## RECORD SET
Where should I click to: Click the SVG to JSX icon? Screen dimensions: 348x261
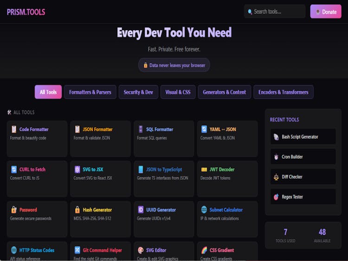pyautogui.click(x=77, y=170)
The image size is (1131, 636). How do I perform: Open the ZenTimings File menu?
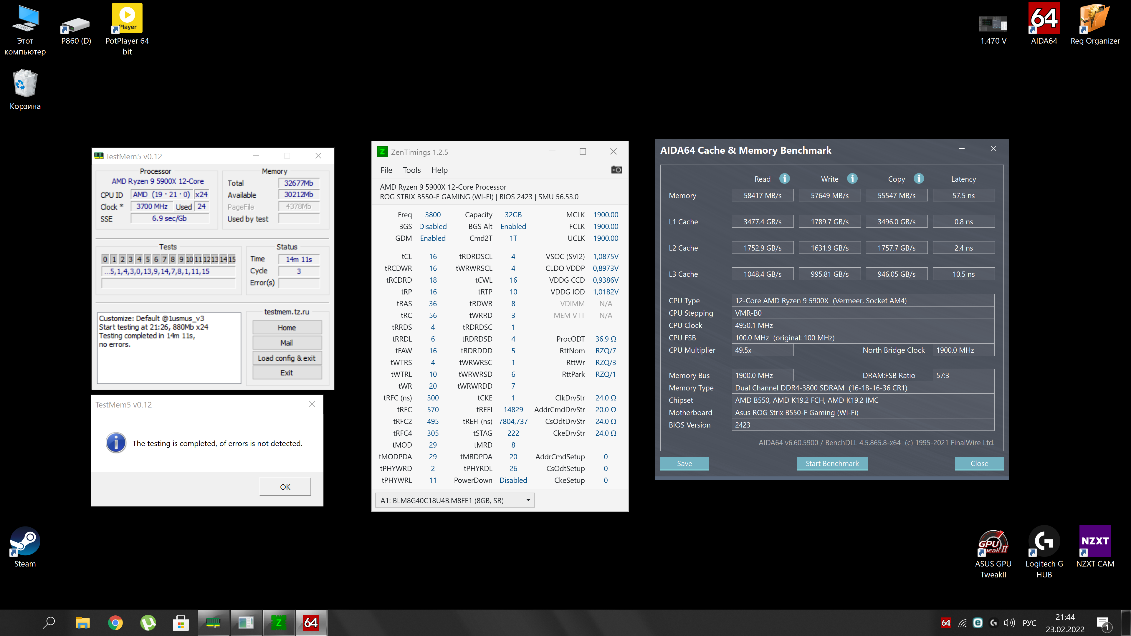(x=386, y=170)
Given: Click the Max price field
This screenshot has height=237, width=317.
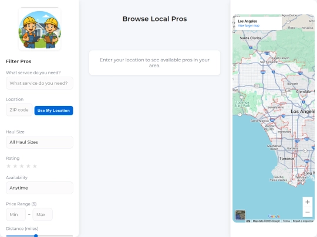Looking at the screenshot, I should (x=42, y=214).
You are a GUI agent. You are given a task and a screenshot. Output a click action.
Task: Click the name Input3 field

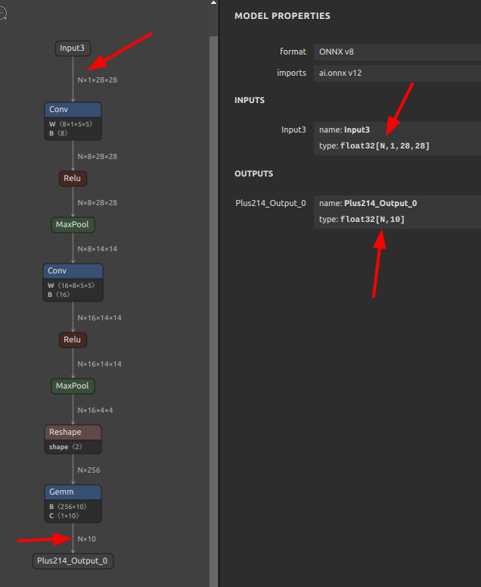397,130
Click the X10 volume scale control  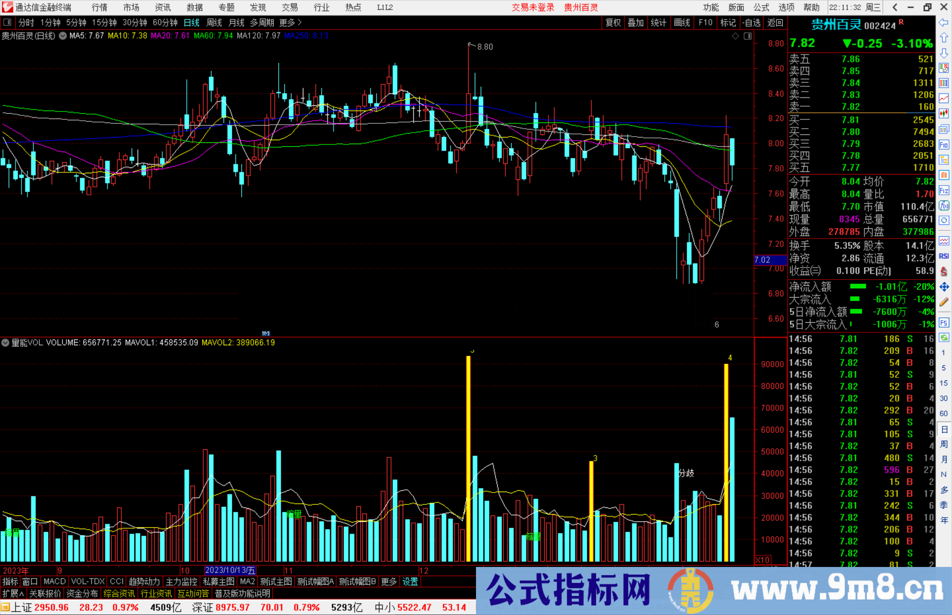pyautogui.click(x=762, y=560)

## TO BE DONE
Switch "Max price" to "Min price" in the items, starting at the line with "The image size" and ending with the line with "Looking at the", and change nothing else. Write out only those lines, and leave out the pictures.

## TASK ANSWER
The image size is (1131, 636). How do I perform: Open the ZenTimings File menu?
(x=386, y=170)
Given: Click the Min price field
This screenshot has height=237, width=317.
Looking at the screenshot, I should (x=42, y=214).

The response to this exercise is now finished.